▸ What is expected: Using the records below, copy exactly the part that opens with the line holding "How do I perform: Open" and closes with the line holding "Where should I click to: Open Source", minus the pictures.

[Saved entries]
==========

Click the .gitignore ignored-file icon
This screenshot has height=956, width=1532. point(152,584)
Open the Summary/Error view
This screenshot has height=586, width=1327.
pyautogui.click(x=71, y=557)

==========

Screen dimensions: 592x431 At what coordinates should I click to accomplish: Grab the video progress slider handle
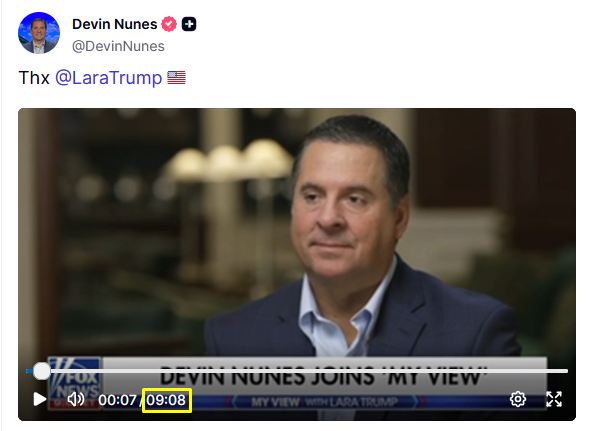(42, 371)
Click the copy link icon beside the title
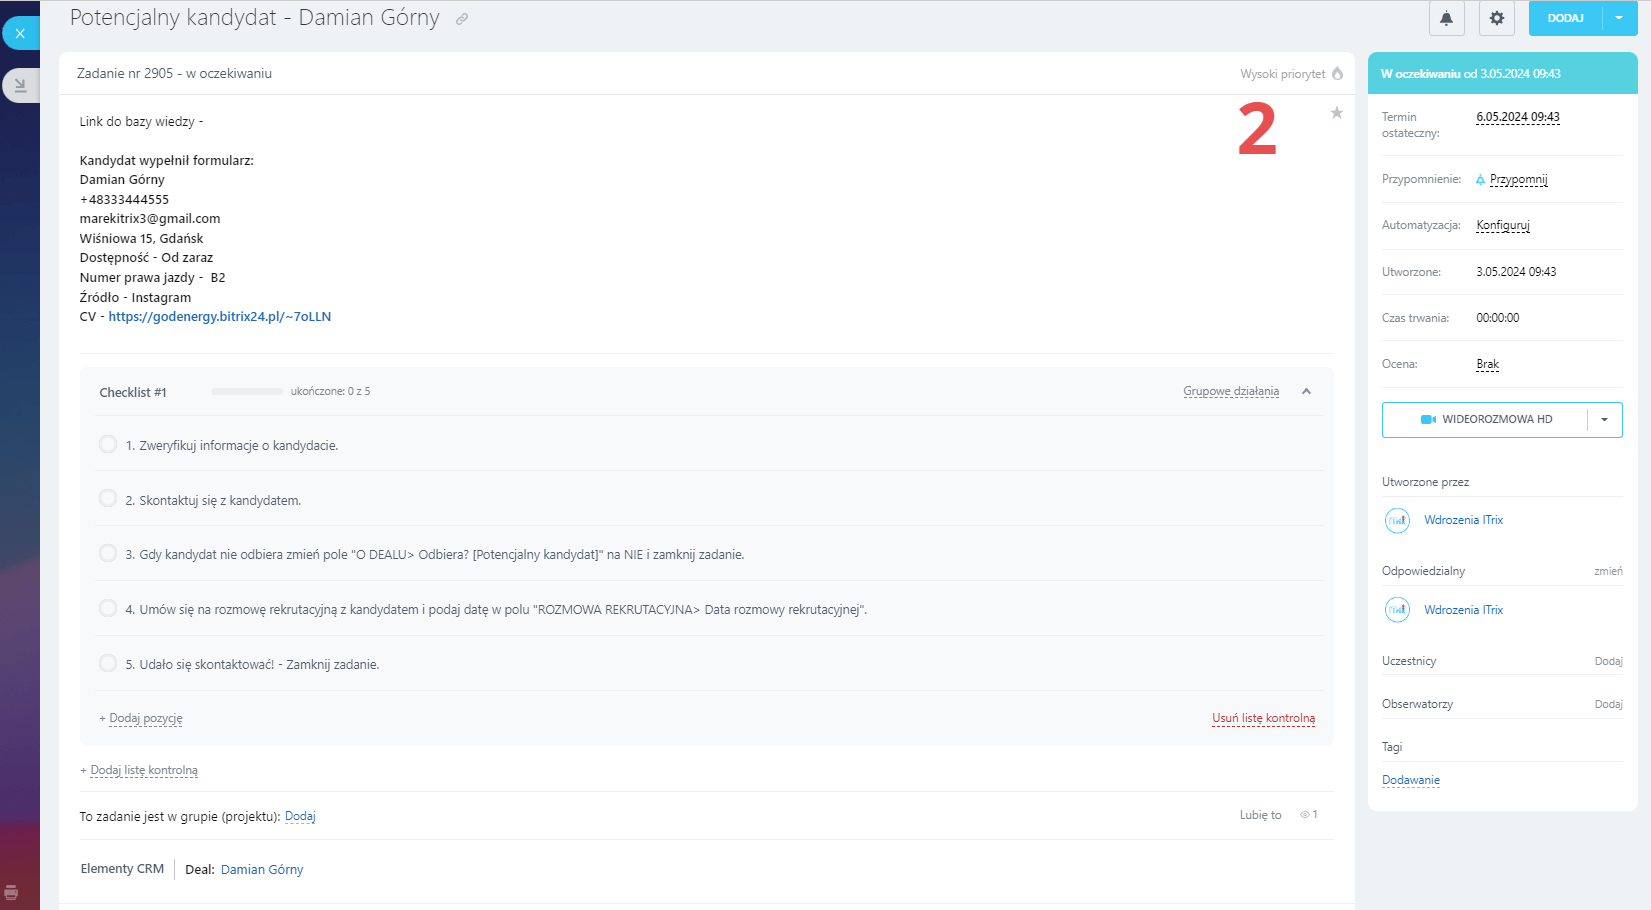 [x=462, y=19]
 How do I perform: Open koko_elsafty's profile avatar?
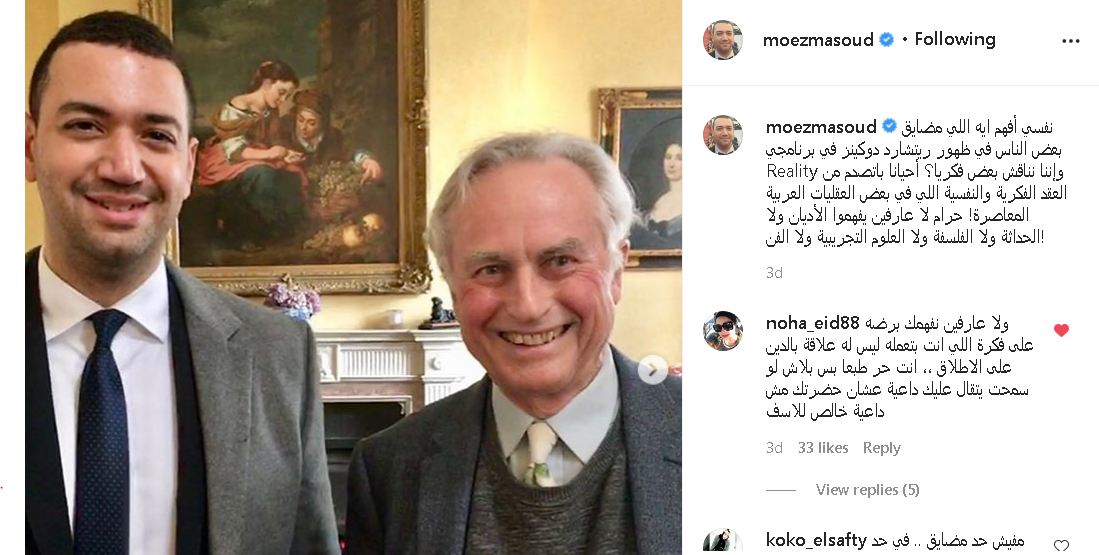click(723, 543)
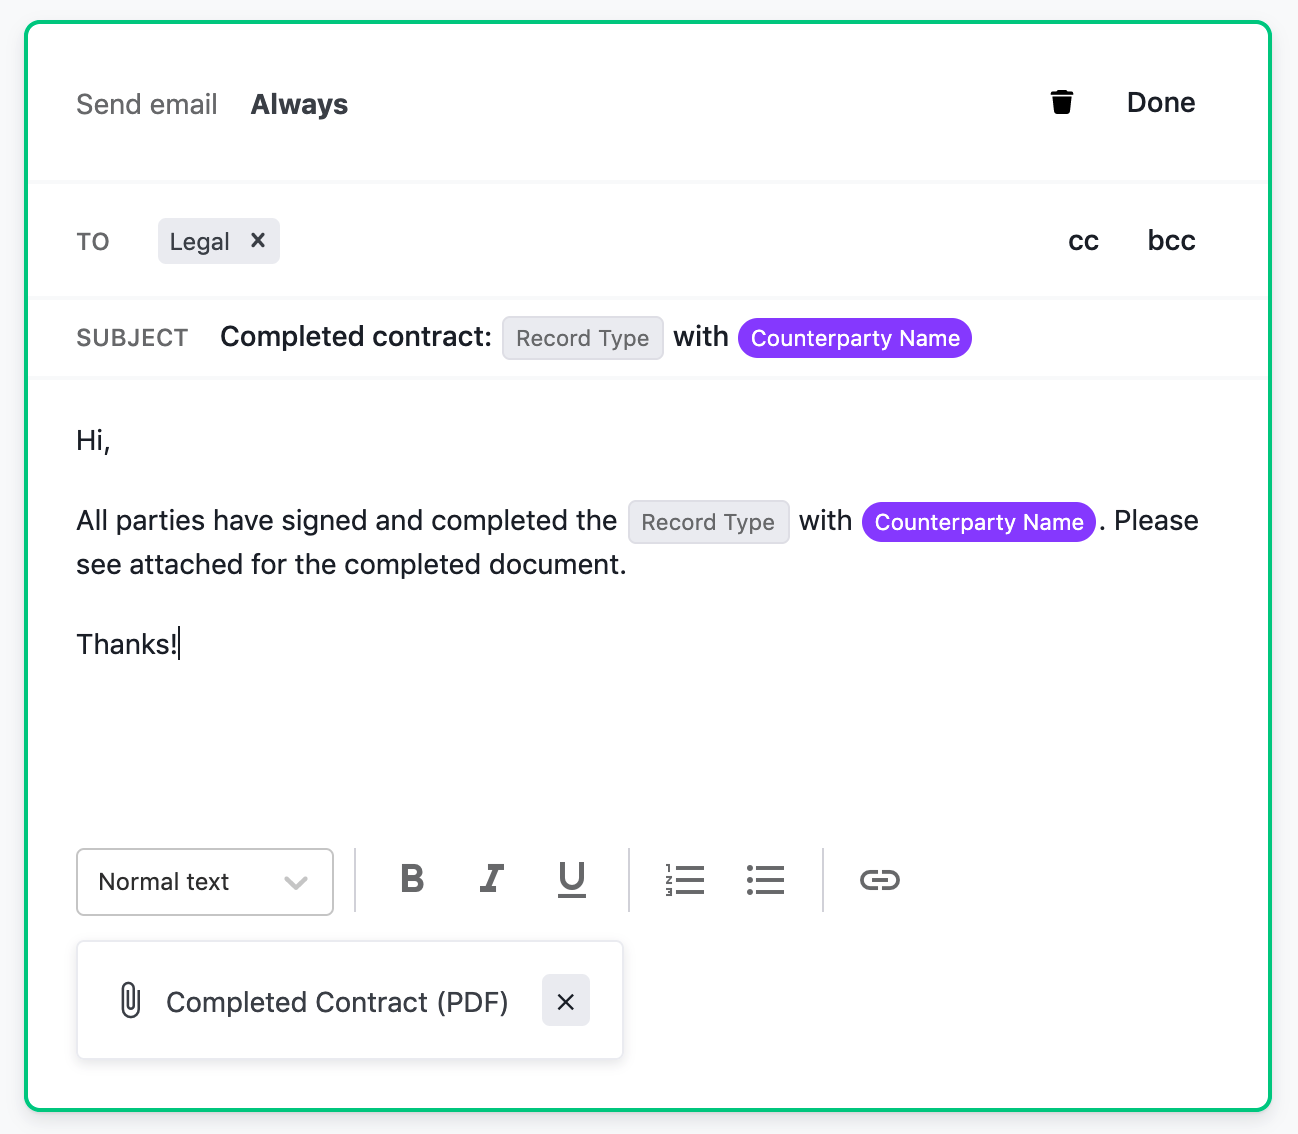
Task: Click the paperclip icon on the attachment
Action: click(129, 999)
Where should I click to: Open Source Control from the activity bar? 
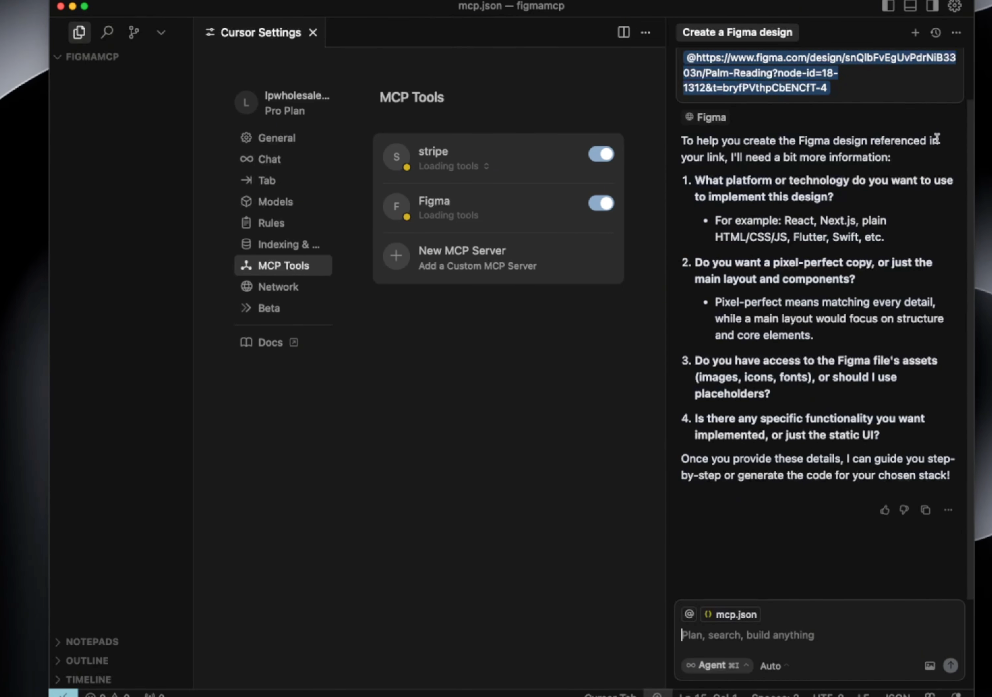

==========

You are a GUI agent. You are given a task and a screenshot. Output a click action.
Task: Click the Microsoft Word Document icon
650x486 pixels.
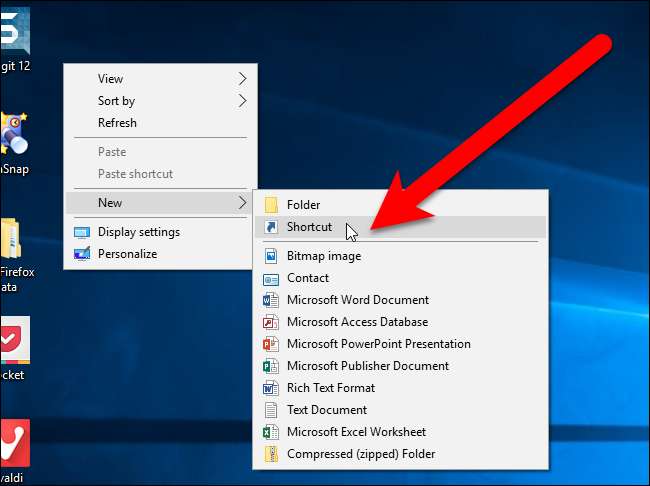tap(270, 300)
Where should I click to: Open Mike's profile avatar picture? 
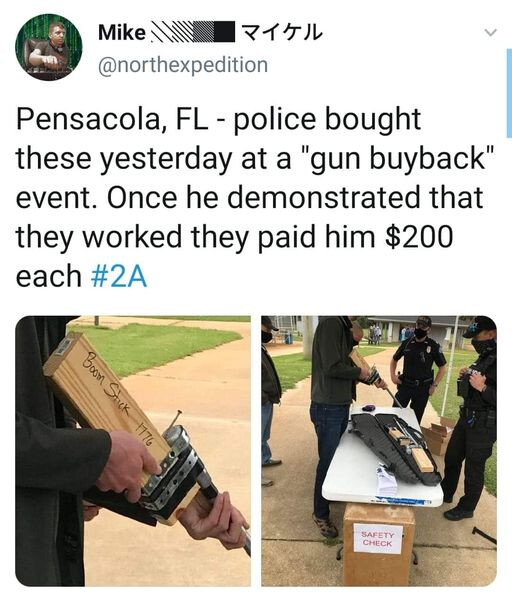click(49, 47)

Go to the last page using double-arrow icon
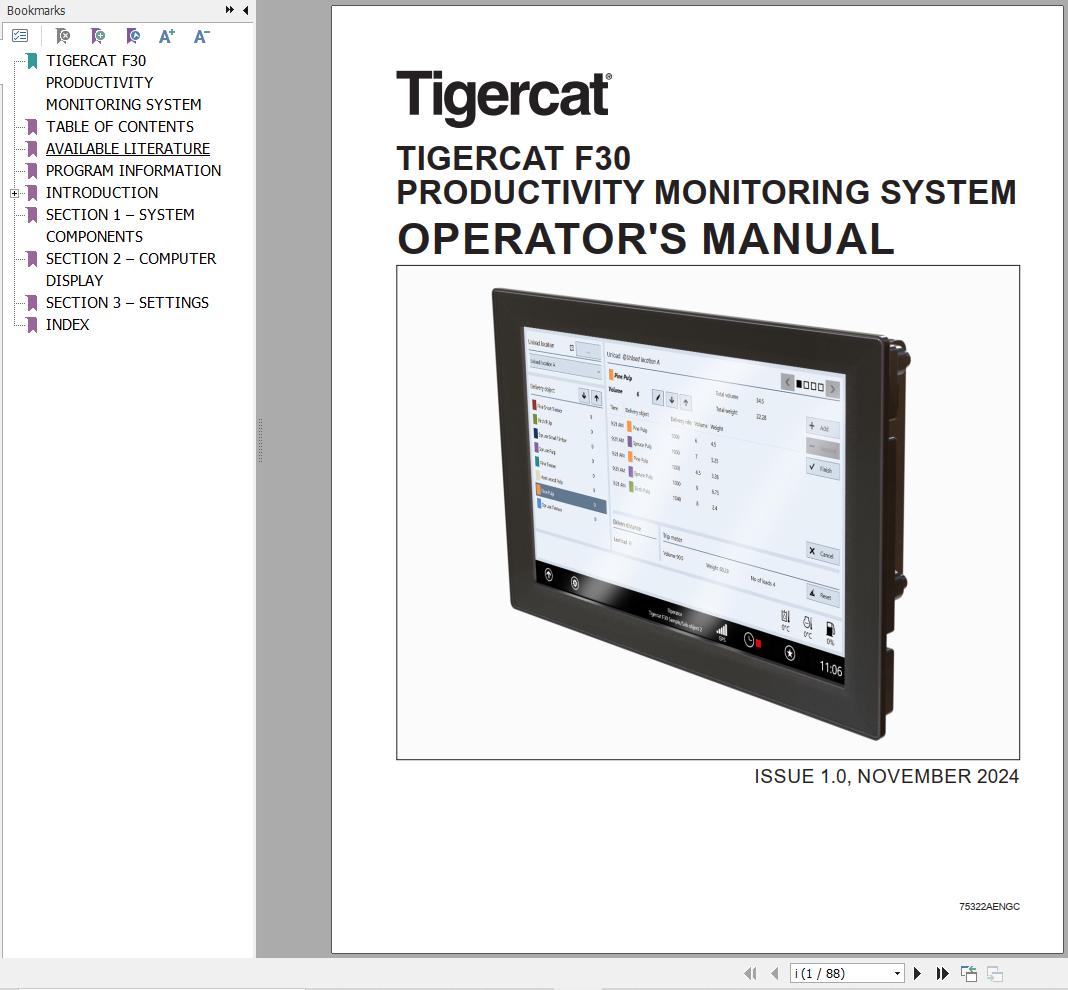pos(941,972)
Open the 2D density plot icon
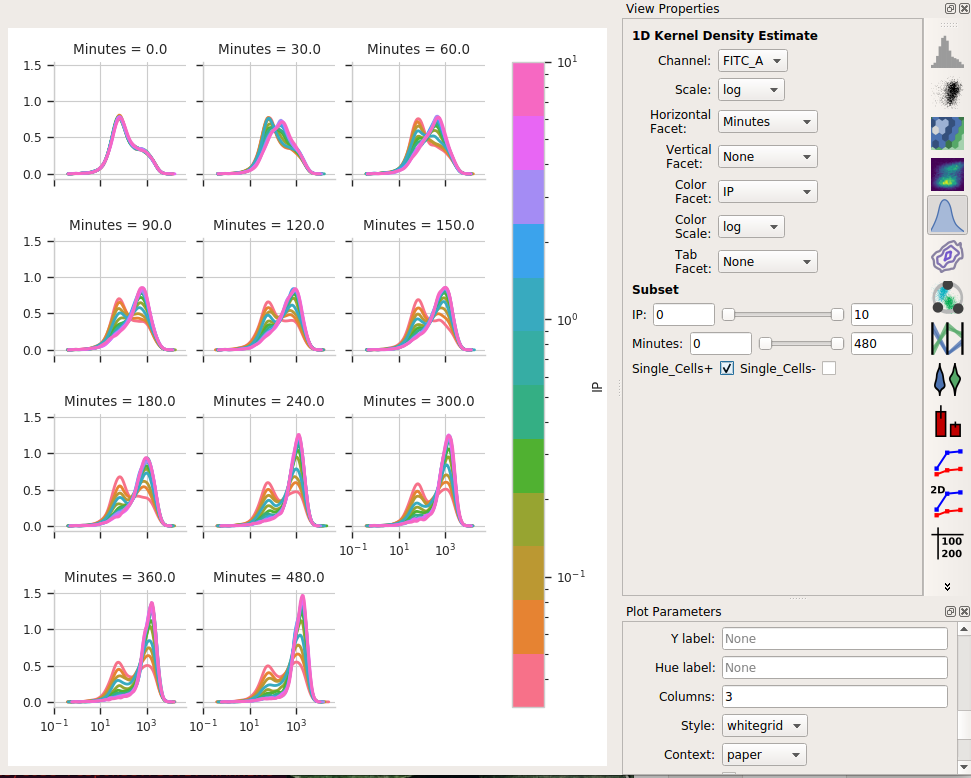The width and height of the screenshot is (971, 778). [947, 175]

==========

▸ Answer for the task:
 How do I perform: Open koko_elsafty's profile avatar?
click(723, 543)
Task: Click the paperclip icon on the attachment
Action: click(129, 999)
Where should I click to: Open Source Control from the activity bar? 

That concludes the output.